## [ФРАГМЕНТ ДОКУМЕНТА]
★ ★ ★ ★ ★ ★ ★

При Чехове такого не было

В «Школе драматического искусства» показан спектакль Дмитрия Крымова «Оноре де Бальзак. Заметки о Бердичеве».

Сцена из спектакля Дмитрия Крымова «Оноре де Бальзак. Заметки о Бердичеве»

Фотография: Театр «Школа драматического искусства»

В театре «Школа драматического искусства» вышел очередной спектакль Дмитрия Крымова – «Оноре де Бальзак. Заметки о Бердичеве», постановка, родившаяся из одной фразы в пьесе Чехова «Три сестры».

Почти 60-летний режиссер Дмитрий Крымов свой первый спектакль (не считая стоящего особняком экспериментального «Гамлета» в Театре Станиславского) выпустил всего восемь лет назад. Но сейчас уже трудно в это поверить: кажется, что Крымов был в русском театре всегда. Начиная с самых первых опытов, созданных им вместе со своими студентами на сценографическом факультете ГИТИСа, он стал формировать в России «театр художника» — правда, в его варианте он приобрел черты уникального театрального направления, которое уместнее будет назвать «театр Дмитрия Крымова».

В его первых спектаклях не произносилось почти ни слова, все действие строилось на сериях причудливых картинок, а единственными актерами были молодые сценографы.

С течением времени его театр делался все сложней и сложней, впитывая в себя все новые виды драматического искусства, — и сегодня в самых масштабных его постановках участвуют десятки артистов, целые хоры и оркестры. Крымов использует все выразительные средства, включая в свои работы и визуальный театр, и драматические тексты, и оперу, и балет, и классическую музыку. Его актеры то импровизируют, сочиняя монологи в процессе репетиций, то говорят на причудливой и безумной смеси из фрагментов самых разных произведений. Как, например, в спектакле «Горки-10», в основу которого положено целых пять текстов, от пушкинского «Бориса Годунова» до «А зори здесь тихие…» Бориса Васильева. Главное, что объединяет постановки Крымова в последнее время, — сам метод их создания.

★ ★ ★ ★ ★ ★ ★

## [ПРЕДОСТАВЛЕННЫЕ ЗАПИСИ]
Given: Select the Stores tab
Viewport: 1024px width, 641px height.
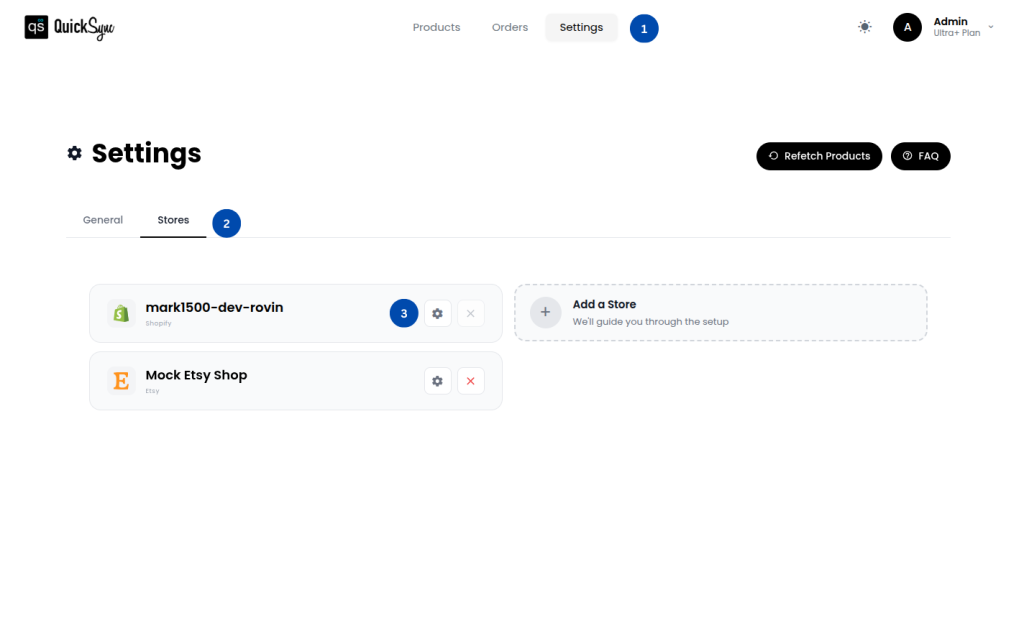Looking at the screenshot, I should (173, 220).
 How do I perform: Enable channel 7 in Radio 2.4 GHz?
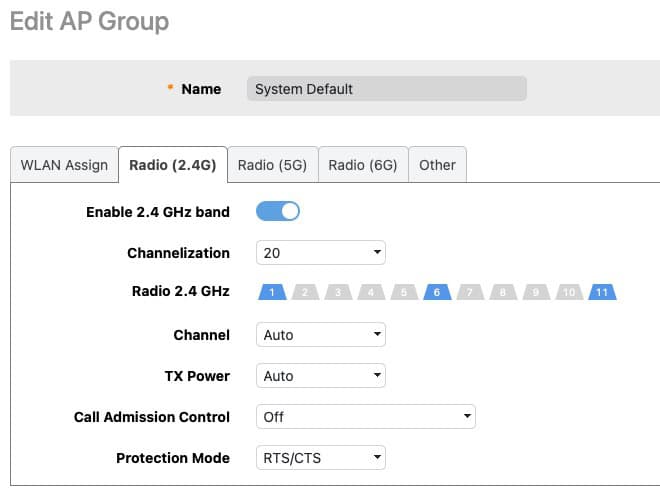click(x=470, y=292)
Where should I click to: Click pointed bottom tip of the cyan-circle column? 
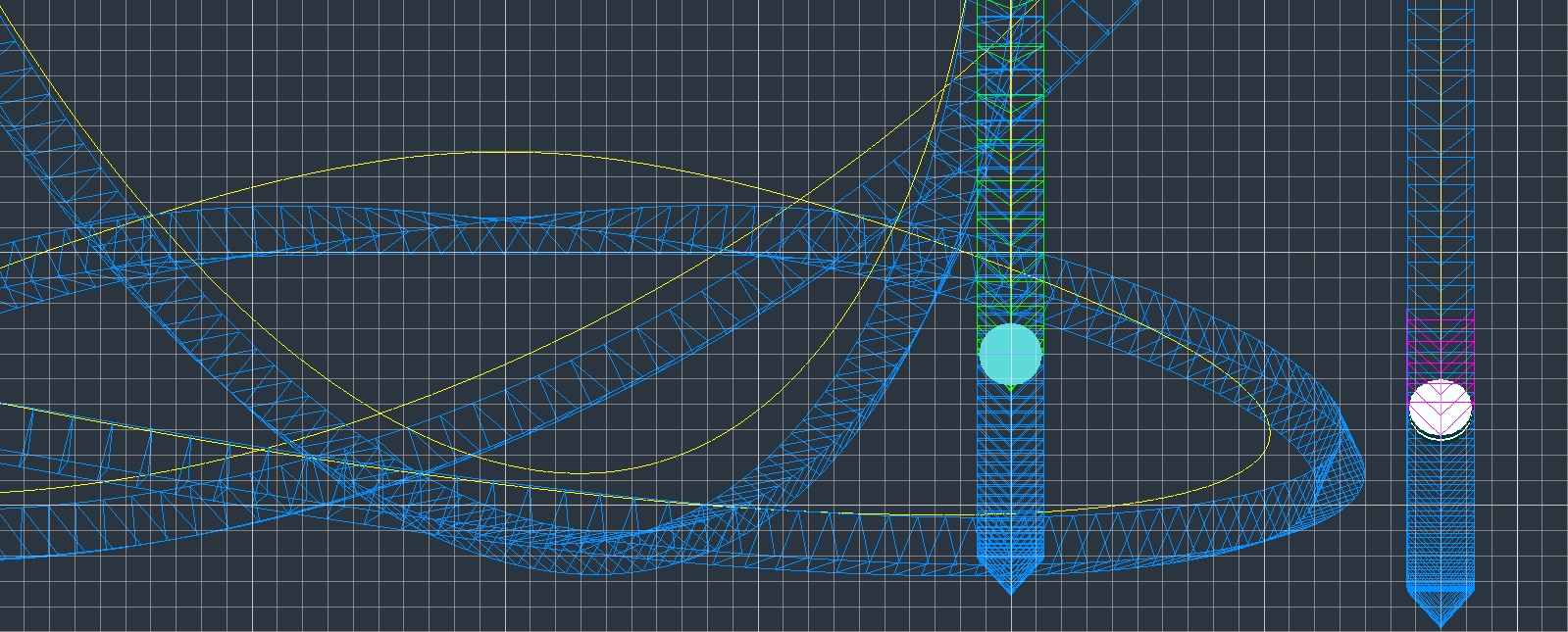pyautogui.click(x=1010, y=590)
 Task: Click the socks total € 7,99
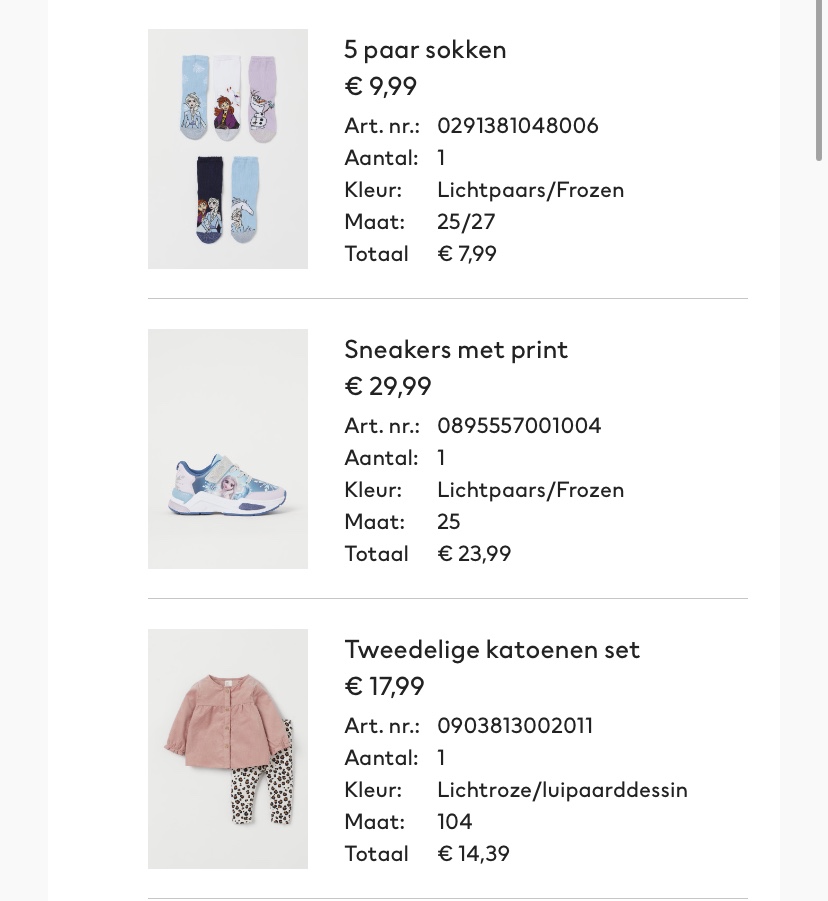click(467, 254)
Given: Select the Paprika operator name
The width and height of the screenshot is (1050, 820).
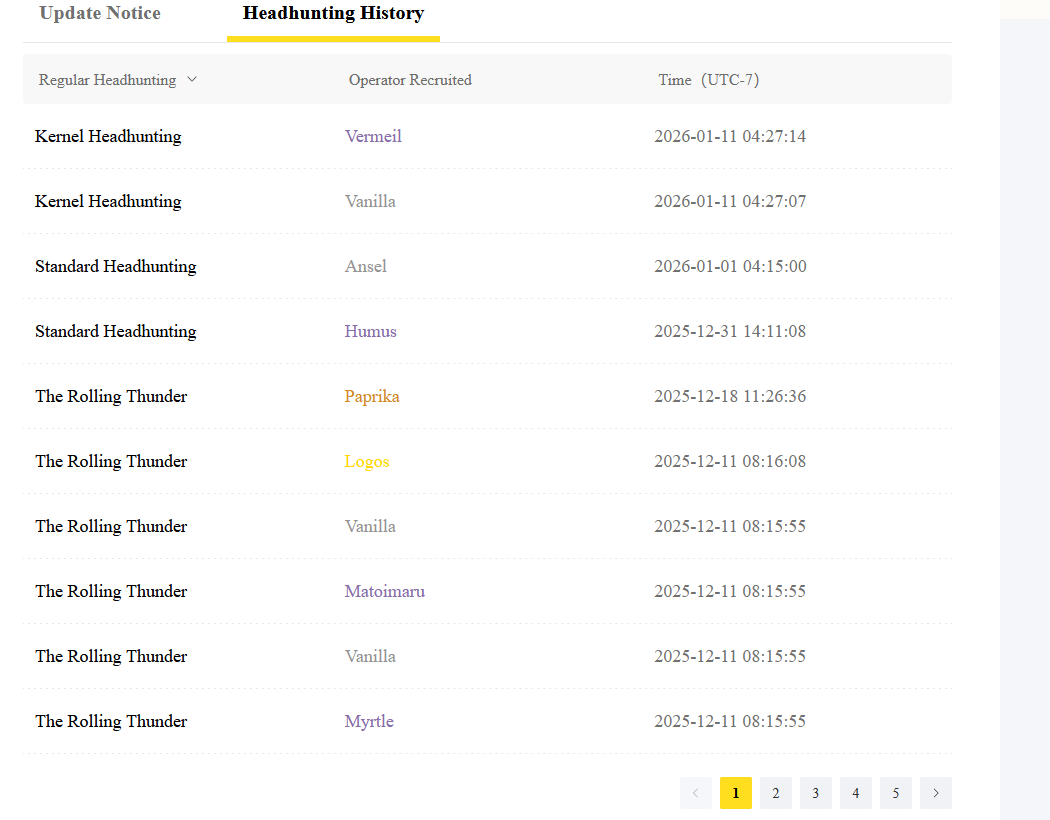Looking at the screenshot, I should tap(372, 396).
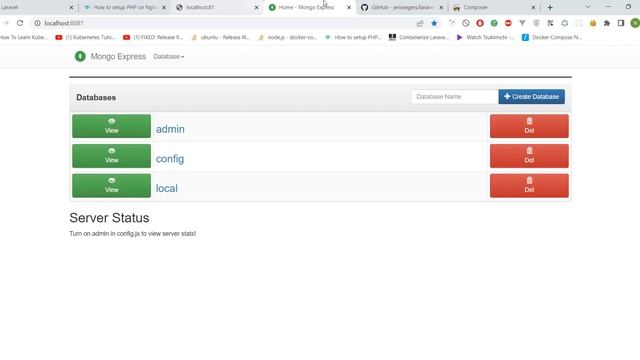
Task: Click the Mongo Express leaf logo icon
Action: [80, 56]

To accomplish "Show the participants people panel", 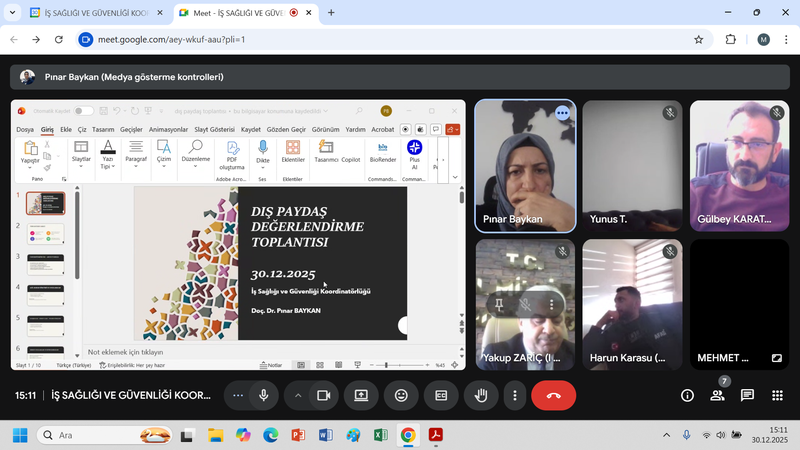I will click(x=717, y=395).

★ ★ ★ ★ ★ ★ ★

## [РАБОЧИЕ ЗАДАНИЯ]
1: Оформите строки записей от строки с "Task: Click the socks total € 7,99" до строки с "Action: [80, 56]" включительно как список JSON из строк, по одному элементу на каждую строку, без пустых строк. Изображения в ответ не включайте.
2: Продолжите, пожалуйста, статью о спектакле Дмитрия Крымова «Оноре де Бальзак. Заметки о Бердичеве», начав сразу после последнего приведенного предложения.

## [ИТОГОВЫЕ ОТВЕТЫ]
1:
[
  " Task: Click the socks total € 7,99",
  "click(467, 254)",
  "Given: Select the Paprika operator name",
  "The width and height of the screenshot is (1050, 820).",
  "Looking at the screenshot, I should tap(372, 396).",
  "Task: Click the Mongo Express leaf logo icon",
  "Action: [80, 56]"
]

2:
Крымов — один из немногих у нас режиссеров, постоянно делающих сугубо авторский театр.

Каждое произведение или определенная тема становятся для него только импульсом к созданию спектакля, уходящего от первоисточника далеко-далеко и часто не сохраняющего от него ни единого слова (как в случае с «Как вам это понравится» по пьесе Шекспира «Сон в летнюю ночь»).

То же самое и с «Оноре де Бальзаком. Заметками о Бердичеве», толчком к которому послужили даже не сами чеховские «Три сестры», а всего одна фраза оттуда: «Бальзак венчался в Бердичеве».

Это говорит доктор Чебутыкин, цитируя заметку, которую прочитал в газете. У Крымова Чебутыкин появляется, но ни о Бальзаке, ни о Бердичеве так и не произносит ни единого слова. Упоминаются они только в программке в виде псевдоцитат — «Черт догадал меня венчаться в Бердичеве с моим умом и талантом» якобы из письма Бальзака Мериме (перефразированное пушкинское «Черт догадал меня родиться в России…») и «Приезжайте погостить к нам в Бердичев» А.П. Чехову от любавичского Ребе Шнеерсона. Ход вполне привычный для Крымова. Спектакль строится на мифе, мистификации — на том, чего никогда не было.

Здесь на сцене и не три сестры вовсе, а просто чудаки-актеры, вряд ли из столичного театра, которые вдруг, от нечего делать, решили разыграть пьесу Чехова, но, не успев ее перечитать, пересказывают текст своими словами.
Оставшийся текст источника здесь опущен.